◆ TASK PROMPT ◆
Using the entries below, quote exactly the span of lines that begins with the line containing "Given: Click the broadband" and ends with the final line.
===============
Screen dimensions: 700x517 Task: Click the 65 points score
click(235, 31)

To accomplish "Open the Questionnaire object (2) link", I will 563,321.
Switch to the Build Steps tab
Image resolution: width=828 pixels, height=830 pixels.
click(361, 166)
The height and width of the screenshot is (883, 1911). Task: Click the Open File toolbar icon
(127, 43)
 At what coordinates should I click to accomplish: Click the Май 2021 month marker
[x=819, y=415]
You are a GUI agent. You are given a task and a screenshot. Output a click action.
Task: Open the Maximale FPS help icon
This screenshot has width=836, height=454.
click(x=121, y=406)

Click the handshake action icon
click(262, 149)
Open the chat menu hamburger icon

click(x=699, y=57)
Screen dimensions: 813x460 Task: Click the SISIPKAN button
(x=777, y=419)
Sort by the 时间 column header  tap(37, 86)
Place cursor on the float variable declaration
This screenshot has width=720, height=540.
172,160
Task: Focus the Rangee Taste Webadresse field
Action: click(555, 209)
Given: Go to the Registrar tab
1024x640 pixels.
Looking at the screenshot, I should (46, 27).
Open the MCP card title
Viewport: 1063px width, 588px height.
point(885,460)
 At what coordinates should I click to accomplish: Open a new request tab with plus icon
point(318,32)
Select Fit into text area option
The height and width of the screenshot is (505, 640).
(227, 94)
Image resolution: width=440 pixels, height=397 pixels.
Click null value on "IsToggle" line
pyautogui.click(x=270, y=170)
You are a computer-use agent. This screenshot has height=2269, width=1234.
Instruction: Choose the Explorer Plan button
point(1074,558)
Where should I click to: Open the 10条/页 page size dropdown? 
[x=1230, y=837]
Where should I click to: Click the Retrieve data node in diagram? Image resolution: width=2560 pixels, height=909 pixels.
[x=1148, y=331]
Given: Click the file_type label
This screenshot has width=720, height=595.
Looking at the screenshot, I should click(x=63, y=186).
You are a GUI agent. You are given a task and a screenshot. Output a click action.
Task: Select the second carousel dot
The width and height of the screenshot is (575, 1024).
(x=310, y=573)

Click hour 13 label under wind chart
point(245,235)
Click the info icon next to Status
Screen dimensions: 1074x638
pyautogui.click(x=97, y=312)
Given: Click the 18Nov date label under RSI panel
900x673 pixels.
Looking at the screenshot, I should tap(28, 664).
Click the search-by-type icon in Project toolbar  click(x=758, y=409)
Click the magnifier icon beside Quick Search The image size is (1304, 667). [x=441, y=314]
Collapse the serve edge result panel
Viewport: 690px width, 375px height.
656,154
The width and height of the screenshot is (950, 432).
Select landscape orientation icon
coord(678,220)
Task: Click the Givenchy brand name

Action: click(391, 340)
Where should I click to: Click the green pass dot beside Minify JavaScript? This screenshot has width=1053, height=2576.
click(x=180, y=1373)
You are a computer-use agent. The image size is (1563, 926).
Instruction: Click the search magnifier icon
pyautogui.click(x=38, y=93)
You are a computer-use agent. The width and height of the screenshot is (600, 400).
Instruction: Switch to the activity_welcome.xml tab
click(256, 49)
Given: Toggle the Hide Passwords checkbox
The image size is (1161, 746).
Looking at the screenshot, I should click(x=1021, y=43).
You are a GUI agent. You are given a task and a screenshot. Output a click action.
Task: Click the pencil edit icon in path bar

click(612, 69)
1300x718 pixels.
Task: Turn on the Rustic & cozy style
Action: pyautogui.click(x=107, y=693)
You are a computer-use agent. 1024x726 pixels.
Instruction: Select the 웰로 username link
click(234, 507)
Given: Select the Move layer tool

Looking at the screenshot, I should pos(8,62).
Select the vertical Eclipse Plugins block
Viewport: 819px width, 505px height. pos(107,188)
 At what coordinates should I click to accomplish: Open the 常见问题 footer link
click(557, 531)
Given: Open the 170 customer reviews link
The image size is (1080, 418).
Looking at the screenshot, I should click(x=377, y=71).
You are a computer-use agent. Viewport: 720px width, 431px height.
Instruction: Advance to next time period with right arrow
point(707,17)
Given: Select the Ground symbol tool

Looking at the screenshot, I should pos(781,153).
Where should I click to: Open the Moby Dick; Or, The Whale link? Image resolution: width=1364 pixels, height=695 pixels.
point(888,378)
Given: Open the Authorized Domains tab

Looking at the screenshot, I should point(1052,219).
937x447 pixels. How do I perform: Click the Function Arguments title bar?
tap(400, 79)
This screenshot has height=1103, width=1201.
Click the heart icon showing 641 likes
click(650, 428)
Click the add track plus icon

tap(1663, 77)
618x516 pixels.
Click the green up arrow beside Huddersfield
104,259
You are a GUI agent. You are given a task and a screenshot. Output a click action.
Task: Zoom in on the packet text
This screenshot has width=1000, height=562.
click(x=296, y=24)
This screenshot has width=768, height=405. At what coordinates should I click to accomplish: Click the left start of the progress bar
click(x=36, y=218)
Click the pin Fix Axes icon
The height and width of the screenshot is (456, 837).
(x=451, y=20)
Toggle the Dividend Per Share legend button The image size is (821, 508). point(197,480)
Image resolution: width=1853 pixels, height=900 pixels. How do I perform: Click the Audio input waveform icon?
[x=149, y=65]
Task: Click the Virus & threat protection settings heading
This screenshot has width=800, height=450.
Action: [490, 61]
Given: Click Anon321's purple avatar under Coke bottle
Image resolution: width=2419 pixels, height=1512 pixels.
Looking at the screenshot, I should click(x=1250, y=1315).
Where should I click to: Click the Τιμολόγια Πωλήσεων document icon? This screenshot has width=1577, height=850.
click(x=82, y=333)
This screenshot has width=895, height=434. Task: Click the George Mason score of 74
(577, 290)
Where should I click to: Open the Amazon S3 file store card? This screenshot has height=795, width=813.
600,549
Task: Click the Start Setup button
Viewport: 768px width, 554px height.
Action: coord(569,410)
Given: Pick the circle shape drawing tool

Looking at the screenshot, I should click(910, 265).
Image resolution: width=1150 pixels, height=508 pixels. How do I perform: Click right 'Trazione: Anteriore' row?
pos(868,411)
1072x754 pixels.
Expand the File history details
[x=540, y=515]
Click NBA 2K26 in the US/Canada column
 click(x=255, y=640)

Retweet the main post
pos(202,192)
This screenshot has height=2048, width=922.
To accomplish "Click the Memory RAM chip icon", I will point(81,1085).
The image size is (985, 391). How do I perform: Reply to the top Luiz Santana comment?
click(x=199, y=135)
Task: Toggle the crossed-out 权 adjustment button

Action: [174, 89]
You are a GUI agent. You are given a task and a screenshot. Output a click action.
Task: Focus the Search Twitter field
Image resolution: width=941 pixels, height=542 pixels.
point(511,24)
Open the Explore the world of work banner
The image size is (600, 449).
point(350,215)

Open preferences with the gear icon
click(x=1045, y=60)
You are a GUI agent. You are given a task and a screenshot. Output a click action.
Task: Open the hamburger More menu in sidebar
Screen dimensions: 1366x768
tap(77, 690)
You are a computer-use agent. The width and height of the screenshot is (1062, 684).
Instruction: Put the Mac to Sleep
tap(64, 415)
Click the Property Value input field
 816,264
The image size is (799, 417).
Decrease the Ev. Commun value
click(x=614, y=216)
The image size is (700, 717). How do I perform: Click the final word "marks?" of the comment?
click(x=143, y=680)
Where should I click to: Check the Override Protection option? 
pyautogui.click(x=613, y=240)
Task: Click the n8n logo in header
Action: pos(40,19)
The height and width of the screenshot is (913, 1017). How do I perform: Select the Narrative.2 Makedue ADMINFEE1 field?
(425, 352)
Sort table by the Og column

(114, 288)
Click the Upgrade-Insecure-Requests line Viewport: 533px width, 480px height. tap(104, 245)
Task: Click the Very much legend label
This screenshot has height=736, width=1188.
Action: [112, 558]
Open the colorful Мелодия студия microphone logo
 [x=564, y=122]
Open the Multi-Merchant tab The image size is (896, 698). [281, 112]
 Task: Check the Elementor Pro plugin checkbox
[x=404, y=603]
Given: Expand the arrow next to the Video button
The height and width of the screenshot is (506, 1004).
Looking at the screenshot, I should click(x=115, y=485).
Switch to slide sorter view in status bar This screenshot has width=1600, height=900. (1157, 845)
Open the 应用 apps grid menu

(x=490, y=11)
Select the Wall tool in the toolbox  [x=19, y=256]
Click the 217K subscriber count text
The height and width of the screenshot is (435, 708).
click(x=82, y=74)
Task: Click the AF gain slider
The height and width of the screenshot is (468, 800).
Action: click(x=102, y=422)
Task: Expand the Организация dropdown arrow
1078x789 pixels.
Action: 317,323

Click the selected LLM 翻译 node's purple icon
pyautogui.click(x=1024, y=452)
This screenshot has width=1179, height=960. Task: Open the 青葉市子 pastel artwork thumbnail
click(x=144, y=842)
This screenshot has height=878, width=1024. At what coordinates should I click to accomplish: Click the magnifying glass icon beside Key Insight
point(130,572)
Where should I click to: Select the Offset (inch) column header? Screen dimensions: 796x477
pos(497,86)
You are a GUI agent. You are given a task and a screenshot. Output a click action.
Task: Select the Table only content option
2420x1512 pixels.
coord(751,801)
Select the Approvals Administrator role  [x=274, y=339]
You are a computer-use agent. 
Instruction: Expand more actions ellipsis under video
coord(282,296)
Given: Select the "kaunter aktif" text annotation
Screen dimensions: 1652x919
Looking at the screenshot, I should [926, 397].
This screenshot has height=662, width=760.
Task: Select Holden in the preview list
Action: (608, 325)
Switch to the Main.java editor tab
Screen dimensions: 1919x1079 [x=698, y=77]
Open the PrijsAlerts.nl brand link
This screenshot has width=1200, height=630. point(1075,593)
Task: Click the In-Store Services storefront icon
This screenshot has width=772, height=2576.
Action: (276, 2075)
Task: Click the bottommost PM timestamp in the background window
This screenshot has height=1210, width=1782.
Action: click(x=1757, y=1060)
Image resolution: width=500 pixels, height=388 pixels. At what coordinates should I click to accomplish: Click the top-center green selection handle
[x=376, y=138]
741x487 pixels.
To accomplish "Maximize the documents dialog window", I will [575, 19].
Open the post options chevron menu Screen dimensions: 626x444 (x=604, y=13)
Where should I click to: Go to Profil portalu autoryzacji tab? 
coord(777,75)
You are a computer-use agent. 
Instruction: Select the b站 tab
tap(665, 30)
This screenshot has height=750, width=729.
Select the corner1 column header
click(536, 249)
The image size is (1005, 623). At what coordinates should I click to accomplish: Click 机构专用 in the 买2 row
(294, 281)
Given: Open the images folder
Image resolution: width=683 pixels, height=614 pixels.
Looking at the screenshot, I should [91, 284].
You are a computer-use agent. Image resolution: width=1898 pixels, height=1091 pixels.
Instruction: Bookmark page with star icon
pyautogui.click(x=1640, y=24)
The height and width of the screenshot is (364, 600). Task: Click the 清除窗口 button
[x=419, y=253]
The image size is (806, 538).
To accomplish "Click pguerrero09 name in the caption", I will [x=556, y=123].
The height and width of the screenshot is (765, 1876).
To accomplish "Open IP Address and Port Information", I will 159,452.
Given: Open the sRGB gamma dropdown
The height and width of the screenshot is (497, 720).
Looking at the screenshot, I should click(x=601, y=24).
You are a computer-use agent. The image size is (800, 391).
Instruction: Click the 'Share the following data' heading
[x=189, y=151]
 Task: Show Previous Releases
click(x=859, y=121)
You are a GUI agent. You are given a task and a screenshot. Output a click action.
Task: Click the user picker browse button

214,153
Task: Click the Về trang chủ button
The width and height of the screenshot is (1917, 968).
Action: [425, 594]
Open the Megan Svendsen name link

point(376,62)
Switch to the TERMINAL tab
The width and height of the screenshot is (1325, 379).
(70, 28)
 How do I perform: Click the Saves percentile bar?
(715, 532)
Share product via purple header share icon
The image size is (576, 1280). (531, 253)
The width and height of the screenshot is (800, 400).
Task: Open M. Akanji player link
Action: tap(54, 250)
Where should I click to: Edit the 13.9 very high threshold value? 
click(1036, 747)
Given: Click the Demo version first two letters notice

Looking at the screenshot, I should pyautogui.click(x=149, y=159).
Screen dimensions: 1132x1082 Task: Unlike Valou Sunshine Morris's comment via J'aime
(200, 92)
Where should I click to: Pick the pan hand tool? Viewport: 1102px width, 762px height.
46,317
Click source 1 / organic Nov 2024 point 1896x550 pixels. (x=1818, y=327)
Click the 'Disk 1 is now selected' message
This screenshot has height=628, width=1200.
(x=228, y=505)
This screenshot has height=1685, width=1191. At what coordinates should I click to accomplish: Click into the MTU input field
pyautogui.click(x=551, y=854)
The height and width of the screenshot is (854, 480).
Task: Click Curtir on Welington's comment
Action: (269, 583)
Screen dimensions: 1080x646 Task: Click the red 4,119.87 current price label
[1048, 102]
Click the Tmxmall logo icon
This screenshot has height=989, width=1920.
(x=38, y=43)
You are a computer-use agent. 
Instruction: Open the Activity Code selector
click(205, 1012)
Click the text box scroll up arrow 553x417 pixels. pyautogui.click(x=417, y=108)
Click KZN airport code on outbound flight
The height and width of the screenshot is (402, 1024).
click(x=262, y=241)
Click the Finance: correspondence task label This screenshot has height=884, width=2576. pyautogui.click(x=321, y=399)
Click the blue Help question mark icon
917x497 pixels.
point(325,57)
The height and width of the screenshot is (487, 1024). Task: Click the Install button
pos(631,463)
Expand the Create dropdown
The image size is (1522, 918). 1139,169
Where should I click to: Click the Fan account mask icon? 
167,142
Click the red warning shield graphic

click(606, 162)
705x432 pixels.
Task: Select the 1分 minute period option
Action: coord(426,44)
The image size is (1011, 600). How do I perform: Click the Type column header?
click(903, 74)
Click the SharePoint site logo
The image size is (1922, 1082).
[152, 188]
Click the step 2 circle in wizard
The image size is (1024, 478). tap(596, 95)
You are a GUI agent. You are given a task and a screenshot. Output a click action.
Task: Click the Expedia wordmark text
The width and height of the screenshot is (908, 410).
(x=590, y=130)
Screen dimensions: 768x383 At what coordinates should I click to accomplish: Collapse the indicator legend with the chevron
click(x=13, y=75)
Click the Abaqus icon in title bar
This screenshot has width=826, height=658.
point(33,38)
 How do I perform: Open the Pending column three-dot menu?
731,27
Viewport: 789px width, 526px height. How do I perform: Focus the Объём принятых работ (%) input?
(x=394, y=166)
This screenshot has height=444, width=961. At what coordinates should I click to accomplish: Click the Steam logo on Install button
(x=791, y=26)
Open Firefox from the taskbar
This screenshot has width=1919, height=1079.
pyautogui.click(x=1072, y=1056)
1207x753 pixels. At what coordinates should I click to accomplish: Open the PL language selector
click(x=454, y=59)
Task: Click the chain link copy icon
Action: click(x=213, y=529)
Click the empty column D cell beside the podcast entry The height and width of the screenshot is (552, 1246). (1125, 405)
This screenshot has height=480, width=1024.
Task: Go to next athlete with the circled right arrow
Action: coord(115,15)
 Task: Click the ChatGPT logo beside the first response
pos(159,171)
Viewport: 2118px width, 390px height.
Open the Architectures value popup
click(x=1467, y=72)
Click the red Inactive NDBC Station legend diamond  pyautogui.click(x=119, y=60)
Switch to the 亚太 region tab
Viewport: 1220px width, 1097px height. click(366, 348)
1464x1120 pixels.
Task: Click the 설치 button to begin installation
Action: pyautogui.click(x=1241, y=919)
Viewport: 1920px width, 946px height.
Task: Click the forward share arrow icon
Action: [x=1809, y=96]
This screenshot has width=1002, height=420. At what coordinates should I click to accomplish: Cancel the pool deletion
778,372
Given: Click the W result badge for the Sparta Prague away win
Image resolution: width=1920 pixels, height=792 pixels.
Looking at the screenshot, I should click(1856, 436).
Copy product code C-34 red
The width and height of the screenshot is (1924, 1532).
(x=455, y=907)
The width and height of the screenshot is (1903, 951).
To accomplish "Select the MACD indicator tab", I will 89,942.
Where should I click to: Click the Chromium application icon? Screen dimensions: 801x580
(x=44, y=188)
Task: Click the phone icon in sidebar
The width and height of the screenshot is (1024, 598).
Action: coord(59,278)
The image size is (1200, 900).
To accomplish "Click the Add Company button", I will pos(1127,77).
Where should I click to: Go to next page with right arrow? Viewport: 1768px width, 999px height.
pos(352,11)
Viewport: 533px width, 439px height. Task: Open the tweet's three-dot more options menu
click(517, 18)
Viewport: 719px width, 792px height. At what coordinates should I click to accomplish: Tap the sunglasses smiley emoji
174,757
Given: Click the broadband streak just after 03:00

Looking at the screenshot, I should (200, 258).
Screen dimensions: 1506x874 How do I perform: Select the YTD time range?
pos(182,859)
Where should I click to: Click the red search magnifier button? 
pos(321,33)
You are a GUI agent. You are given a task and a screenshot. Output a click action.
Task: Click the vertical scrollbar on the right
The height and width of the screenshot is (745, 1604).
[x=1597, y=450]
===============
◆ ANSWER BOX ◆
Given: Click the broadband streak just after 03:00

Looking at the screenshot, I should (200, 258).
Screen dimensions: 1506x874 How do I perform: Select the YTD time range?
pos(182,859)
Where should I click to: Click the red search magnifier button? 
pos(321,33)
You are a GUI agent. You are given a task and a screenshot. Output a click action.
Task: Click the vertical scrollbar on the right
The height and width of the screenshot is (745, 1604).
[x=1597, y=450]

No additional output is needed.